2. The WTRU of claim 1 wherein the non-serving cells after the change to the second serving cell include the first serving cell.

3. The WTRU of claim 1 wherein the HARQ process is not reset in response to the change to the second serving cell.

4. The WTRU of claim 1 wherein the transmitter is further configured to not change a transmission sequence numbering in response to the change to the second serving cell.

5. A method comprising:

receiving, by a wireless transmit/receive unit (WTRU), first scheduling information from a first serving cell and to not receive the first scheduling information from non-serving cells;

based on the received scheduling information, transmitting by the WTRU, enhanced uplink data as protocol data units (PDUs) using a HARQ process to at least the first serving cell; wherein each of the PDUs includes a transmission sequence number;

receiving, by the WTRU, a radio resource control (RRC) message indicating a change to a second serving cell for enhanced uplink;

receiving, by the WTRU in response to the change to the second serving cell, second scheduling resources from the second serving cell and not from non-serving cells; and

in response to the change to the second serving cell, retransmitting, by the WTRU, unacknowledged PDUs transmitted prior to the change to the second serving cell to at least the second serving cell; wherein the transmission sequence numbers of each of the retransmitted PDUs is unchanged from the respective originally transmitted PDU.
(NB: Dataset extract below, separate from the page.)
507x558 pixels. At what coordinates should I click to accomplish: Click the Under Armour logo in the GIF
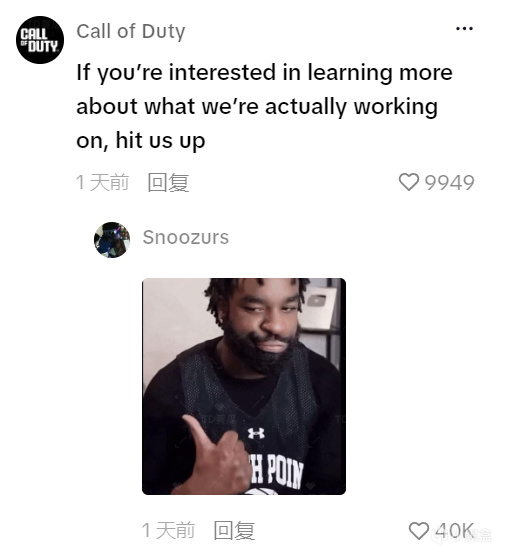point(256,433)
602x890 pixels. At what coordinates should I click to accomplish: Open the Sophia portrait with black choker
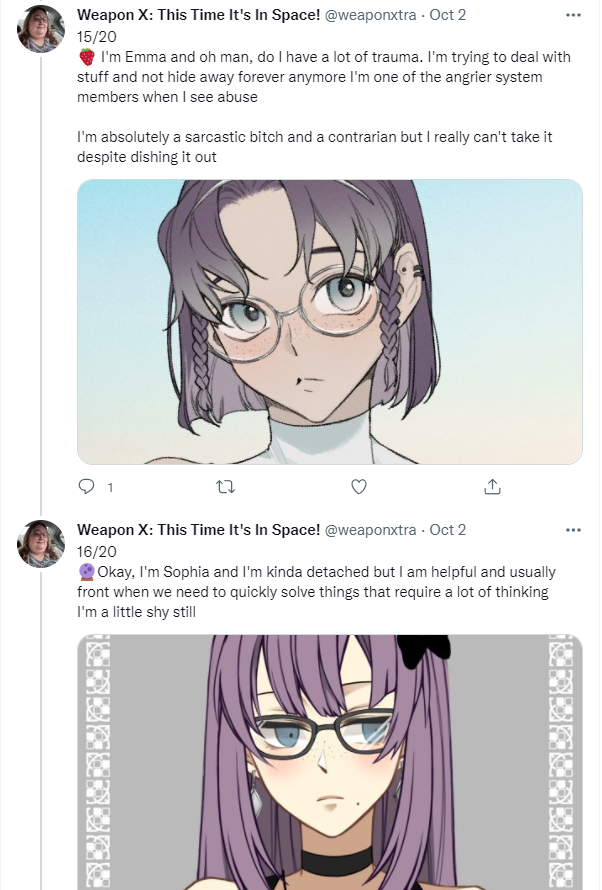[330, 762]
6. The method of claim 5 wherein the non-serving cells after the change to the second serving cell include the first serving cell.

7. The method of claim 5 wherein the HARQ process is not reset in response to the change to the second serving cell.

8. The method of claim 5 wherein a transmission sequence numbering is not changed in response to the change to the second serving cell.

9. A Node-B comprising:

a transmitting and receiving components configured to implement a medium access control (MAC) entity for a serving cell; wherein the MAC entity transmits first scheduling information via the serving cell to a wireless transmit/receive unit (WTRU); wherein non-serving cells do not transmit the first scheduling information;

the transmitting and receiving components are further configured in response to the transmitted first scheduling information, to receive enhanced uplink data as protocol data units (PDUs) using a HARQ process; wherein each of the PDUs includes a transmission sequence number;

the transmitting and receiving components are further configured to forward the received PDUs using the MAC entity to a radio network controller without reordering the received PDUs;

wherein the Node-B receives a message indicating that the first serving cell is to change to a non-serving cell; the transmitting and receiving components are further configured in response to the change to a non-serving cell to not transmit first scheduling information to the WTRU.

10. The Node-B of claim 9 wherein the message indicating that the first serving cell is to change to a non-serving cell is an TUB message.